--- Extracted data ---

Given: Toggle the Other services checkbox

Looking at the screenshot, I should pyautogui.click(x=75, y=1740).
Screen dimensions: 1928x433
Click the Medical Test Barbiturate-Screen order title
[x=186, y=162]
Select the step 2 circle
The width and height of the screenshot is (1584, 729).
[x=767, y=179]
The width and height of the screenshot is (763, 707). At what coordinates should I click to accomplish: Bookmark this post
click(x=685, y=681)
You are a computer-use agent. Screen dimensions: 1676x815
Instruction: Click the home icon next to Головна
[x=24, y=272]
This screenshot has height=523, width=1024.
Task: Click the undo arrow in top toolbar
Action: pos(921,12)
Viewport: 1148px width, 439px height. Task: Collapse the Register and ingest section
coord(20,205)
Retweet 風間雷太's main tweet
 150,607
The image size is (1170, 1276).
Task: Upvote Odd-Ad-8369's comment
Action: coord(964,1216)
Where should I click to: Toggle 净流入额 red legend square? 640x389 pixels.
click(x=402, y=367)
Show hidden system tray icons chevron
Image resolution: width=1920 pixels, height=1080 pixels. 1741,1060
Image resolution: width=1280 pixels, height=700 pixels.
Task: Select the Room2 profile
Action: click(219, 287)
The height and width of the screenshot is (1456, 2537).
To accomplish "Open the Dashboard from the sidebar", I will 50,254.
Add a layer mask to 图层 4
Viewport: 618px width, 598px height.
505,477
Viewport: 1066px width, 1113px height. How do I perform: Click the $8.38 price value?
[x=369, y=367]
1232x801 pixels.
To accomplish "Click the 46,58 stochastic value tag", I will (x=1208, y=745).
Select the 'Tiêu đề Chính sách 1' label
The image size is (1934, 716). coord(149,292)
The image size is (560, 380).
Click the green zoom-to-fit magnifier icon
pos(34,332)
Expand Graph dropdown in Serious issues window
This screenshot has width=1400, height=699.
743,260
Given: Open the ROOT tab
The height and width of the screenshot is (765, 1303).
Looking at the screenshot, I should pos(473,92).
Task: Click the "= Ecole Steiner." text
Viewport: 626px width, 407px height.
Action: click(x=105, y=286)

---

Work to do:
Put the part of the records that opens with the line containing "Expand Graph dropdown" and runs through the end of the records into a numbered list, leaving out any blank lines.

Task answer:
1. Expand Graph dropdown in Serious issues window
2. This screenshot has width=1400, height=699.
3. 743,260
4. Given: Open the ROOT tab
5. The height and width of the screenshot is (765, 1303).
6. Looking at the screenshot, I should pos(473,92).
7. Task: Click the "= Ecole Steiner." text
8. Viewport: 626px width, 407px height.
9. Action: click(x=105, y=286)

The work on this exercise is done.